While machine learning models are focused on knowledge, the security sector lacks a normal, large-scale dataset that can easily be accessed by all forms of users (from independent researchers to laboratories and corporations), which has so far slowed down development, Sophos argues.
It is both costly and difficult to procure a vast number of selected, labelled samples, and exchanging data sets is also difficult due to intellectual property concerns and the possibility of supplying unknown third parties with malicious software. As a result, most published malware detection articles operate on proprietary, internal databases, with findings that can not be correlated explicitly with each other the company says.
The SoReL-20M dataset, a production-scale dataset covering 20 million samples, including 10 million disarmed pieces of malware, aims to fix the problem.
The dataset contains features that have been extracted for each sample based on the EMBER 2.0 dataset, labels, identification metadata, and full binaries for the malware samples used.
In addition, models of PyTorch and LightGBM that have already been trained as baselines on this data are provided, along with scripts required to load and iterate the data, as well as to load, train, and test the models.
It will take knowledge, skill, and time to reconstitute” and run, Sophos says, provided that the malware being released has been disarmed.
The business acknowledges that qualified attackers are likely to benefit from these samples or use them to build attack methods, but maintains that “there are already many other sources that could be leveraged by attackers to gain access to malware data and samples that are simpler, faster and more cost-effective to use.”
The organisation also claims that the samples disarmed are more useful for security researchers trying to advance their independent defences.

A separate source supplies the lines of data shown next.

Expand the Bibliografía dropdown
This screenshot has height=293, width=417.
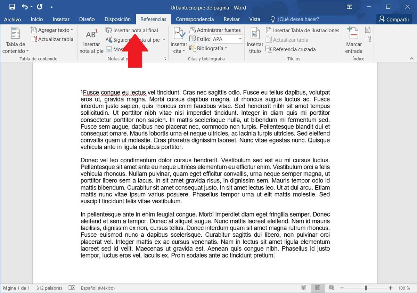pyautogui.click(x=209, y=49)
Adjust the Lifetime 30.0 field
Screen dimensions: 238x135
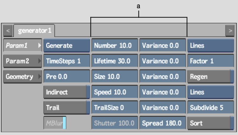tap(115, 61)
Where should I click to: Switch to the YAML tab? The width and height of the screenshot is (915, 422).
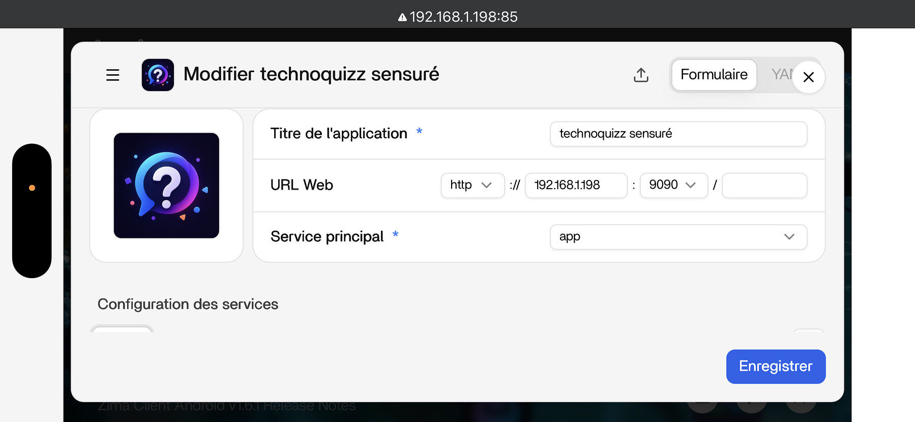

Samples of disabled malware, which have been in the wild for a time, are supposed to call back on the dismantled infrastructure. In addition, most anti-virus vendors can also detect them. It is expected that identification would increase with metadata published alongside the samples.
As an industry, we recognise that malware is not confined to Windows or even executable files, which is why further detail is still required by researchers and protection teams,” said ReversingLabs, which claims to provide a reputable database of more than 12 billion files of goodware and malware.”